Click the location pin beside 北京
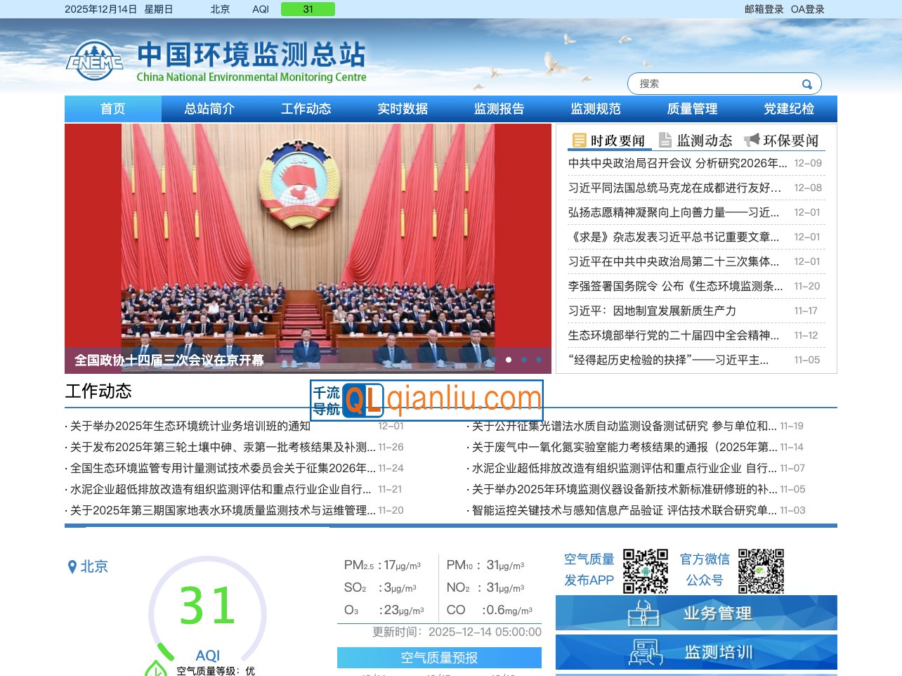The height and width of the screenshot is (676, 902). coord(72,566)
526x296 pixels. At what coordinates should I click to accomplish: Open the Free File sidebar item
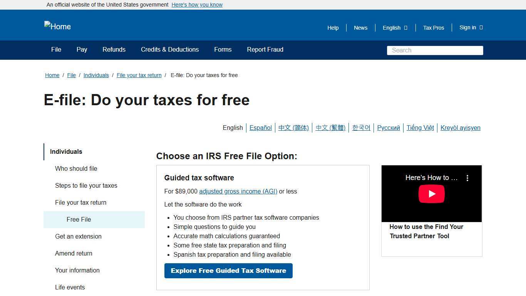[79, 219]
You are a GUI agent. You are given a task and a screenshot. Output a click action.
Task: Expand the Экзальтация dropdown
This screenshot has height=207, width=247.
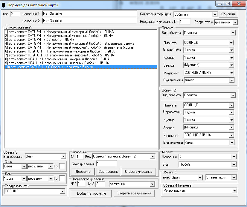[x=234, y=177]
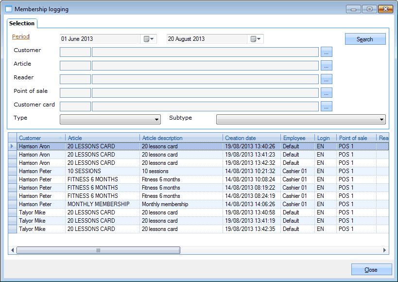Browse for Customer card with ellipsis button
Viewport: 398px width, 282px height.
326,106
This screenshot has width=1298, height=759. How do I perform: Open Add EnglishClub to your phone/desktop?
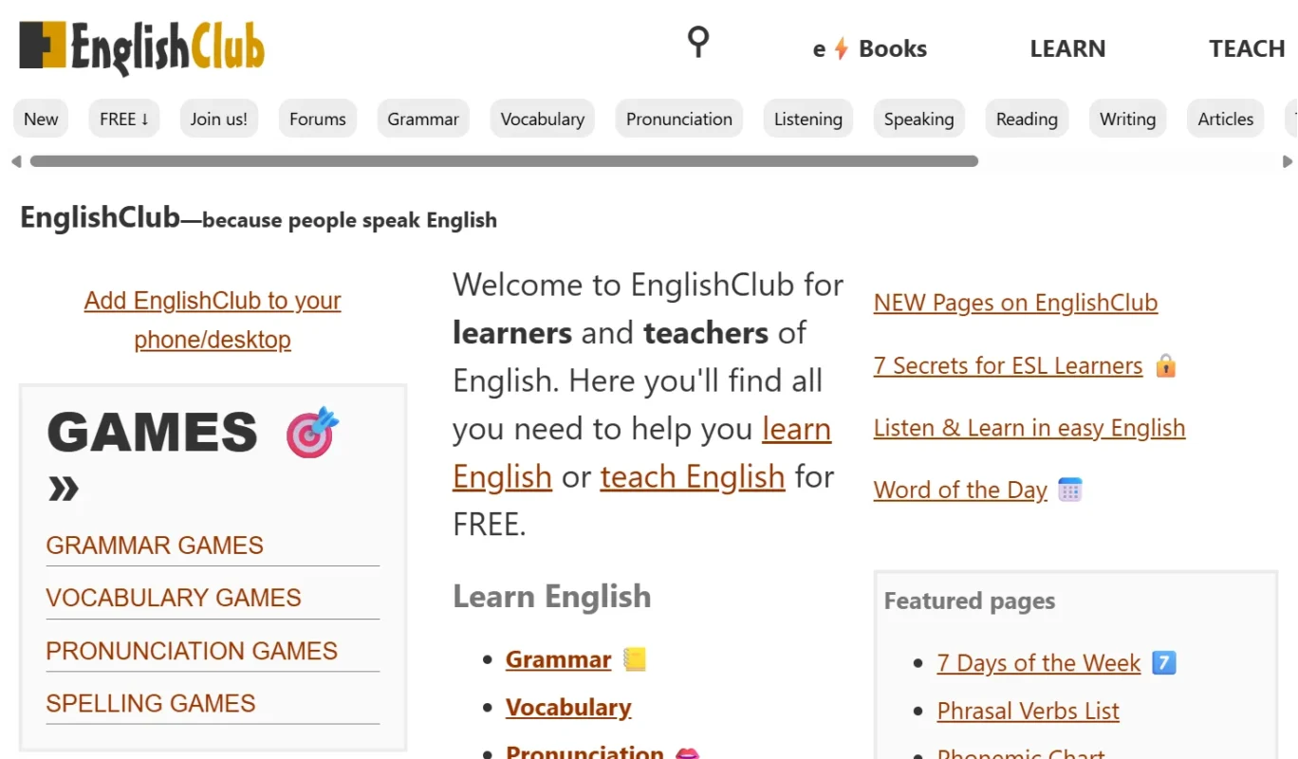tap(213, 320)
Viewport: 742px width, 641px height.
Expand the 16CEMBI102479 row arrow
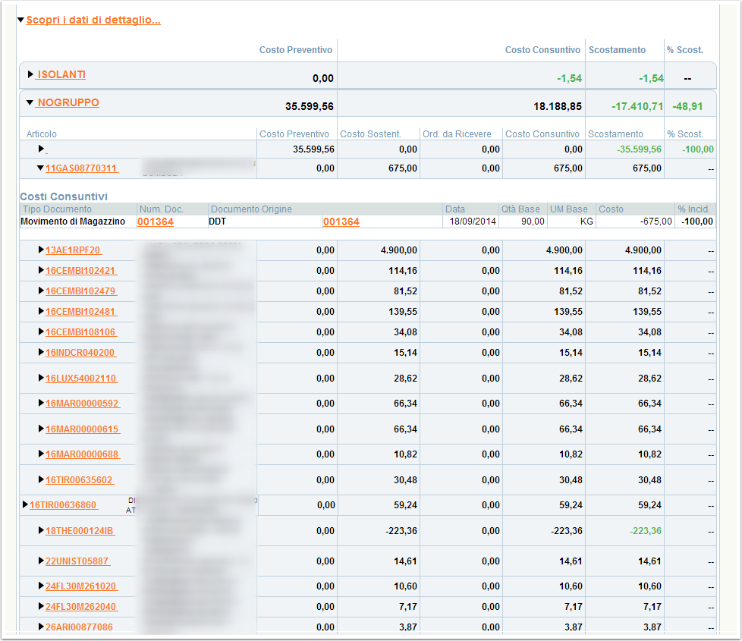point(41,291)
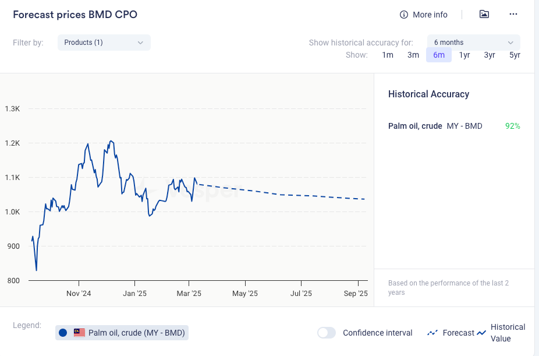Select the 1m time range
Screen dimensions: 539x356
[x=388, y=55]
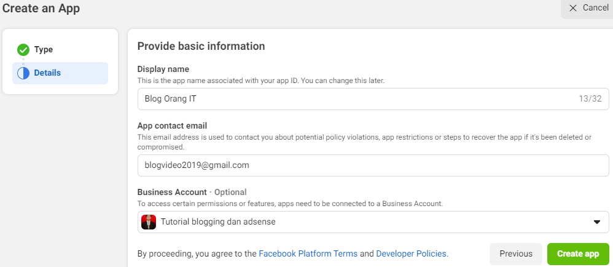613x267 pixels.
Task: Open the Developer Policies link
Action: click(412, 253)
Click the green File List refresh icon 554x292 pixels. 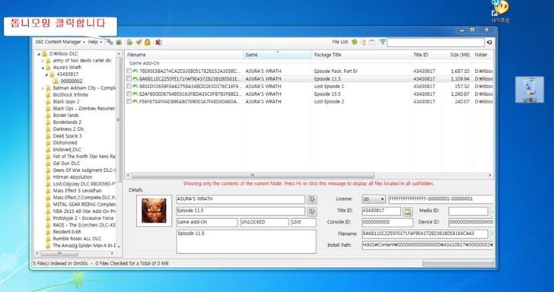click(355, 42)
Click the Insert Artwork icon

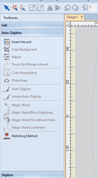coord(7,42)
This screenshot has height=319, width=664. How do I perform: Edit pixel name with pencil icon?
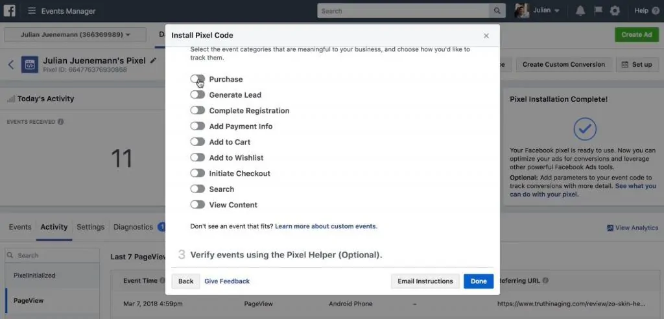(x=153, y=60)
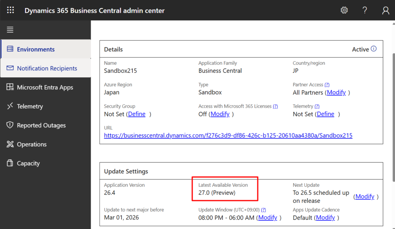395x229 pixels.
Task: Click the Telemetry icon in sidebar
Action: 10,106
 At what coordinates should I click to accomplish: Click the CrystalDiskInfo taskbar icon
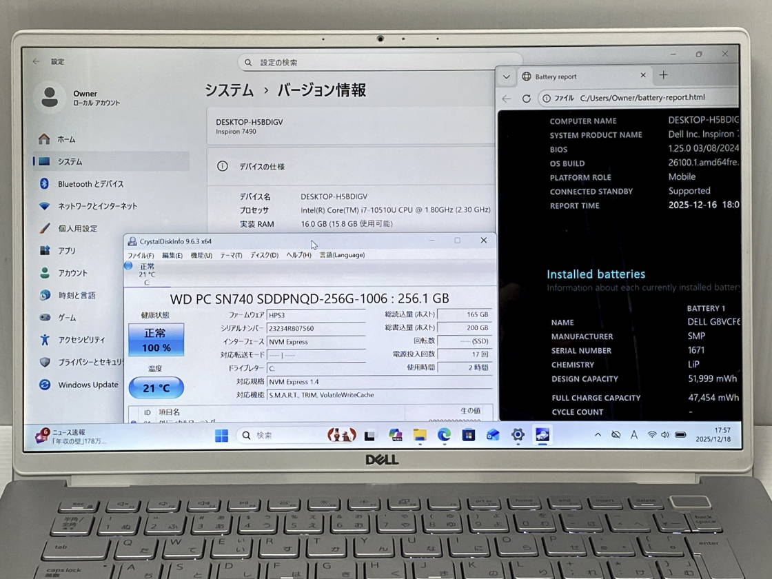click(542, 435)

____

_Task objective_
Between and including the line with "Task: Expand the Экзальтация dropdown" and the line with "Viewport: 742px width, 641px height.", repeat every line exactly as it appears above, with pictures left out.

_Answer for this exercise_
Task: Expand the Экзальтация dropdown
This screenshot has height=207, width=247.
[x=234, y=177]
Browse for Customer card with ellipsis button
Viewport: 398px width, 282px height.
326,106
This screenshot has width=1298, height=759. How do I perform: Open Add EnglishClub to your phone/desktop?
tap(213, 320)
Viewport: 742px width, 641px height.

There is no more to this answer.